D'un seul élan, le petit sorcier fit demi-tour et courut aussi vite que possible dans le sens inverse, là d'où la lumière du désert tranchait les ténèbres de la mine de mercure. A bout de force mais parcourut par une volonté inébranlable, ses petites jambes le portèrent droit devant lui, toujours plus vite. Hors d'haleine, il détalait comme si le diable se trouvait à ses trousses mais il commença à perdre de la vitesse. Son corps refusait d'en entendre plus. Entre deux foulées, qui ne ressemblaient maintenant plus qu'à des petits pas rapides, Ethan regarda derrière lui afin de voir où en était le Bédouin, mais personne ne le poursuivait. Aucune trace du soldat, pas la moindre, comme si il n'avait jamais existé.

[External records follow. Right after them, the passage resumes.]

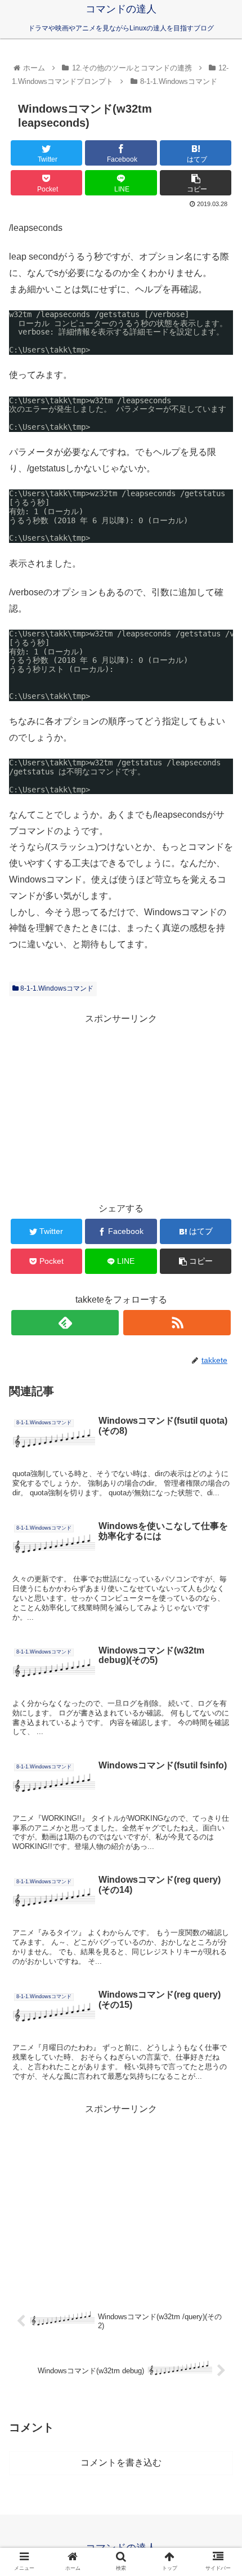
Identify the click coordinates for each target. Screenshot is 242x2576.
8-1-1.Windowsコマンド (56, 988)
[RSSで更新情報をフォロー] (177, 1322)
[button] (218, 1554)
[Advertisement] (121, 1106)
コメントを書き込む (121, 2462)
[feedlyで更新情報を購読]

Cette fois-ci la peur d'Ethan atteignit son comble. Où et comment cet homme avait-il disparut ? Il n'y avait pourtant aucun autre chemin dans ce long couloir infiniment droit ! Paniqué, mais n'ayant pas oublié son objectif pour autant, le petit sorcier inspira une grande bouffée d'air glacée et se jeta de nouveau vers la sortie qui ne se trouvait maintenant plus qu'à quelques grands pas. Mais à peine se retourna t-il qu'il percuta une ombre qui le saisit violemment par les épaules. Le c½ur battant à plus de mille à l'heure, Ethan se débattit sauvagement avec la force du désespoir, criant le nom de sa mère aussi fort qu'il le pouvait. Il voulait sortir de là, rentrer à la maison, se réveiller dans son lit et oublier cet horrible cauchemar. Mais tout était bien réel ! Le bédouin qui le secouait en essayant de le calmer aussi.
- Restes tranquille gamin ! Ca sert à rien de paniquer.
En dépit de tous les stratagèmes utilisés par le soldat du désert pour calmer Ethan, celui-ci continuait de se débattre comme un diable. Coup de pieds, coup de poings, il ne parvenait cependant pas à toucher le gardien qui, plus fort que lui, bloquait chacune de ses attaques.
- Quand tu te seras épuisé pour rien tu t'arrêteras !
Sur ces mots, le bédouin saisit le garçon par la taille et le jeta sur ses épaules, reprenant sa route vers les entrailles de la mine. L'épaisse couche d'écharpes et de vêtements qui le protégeaient du froid le protégea maintenant des coups que lui portait encore Ethan.
Epuisé par ses gigotements sans fin, le soldat de la mine soupira profondément. La traversée s'annonçait longue et pénible.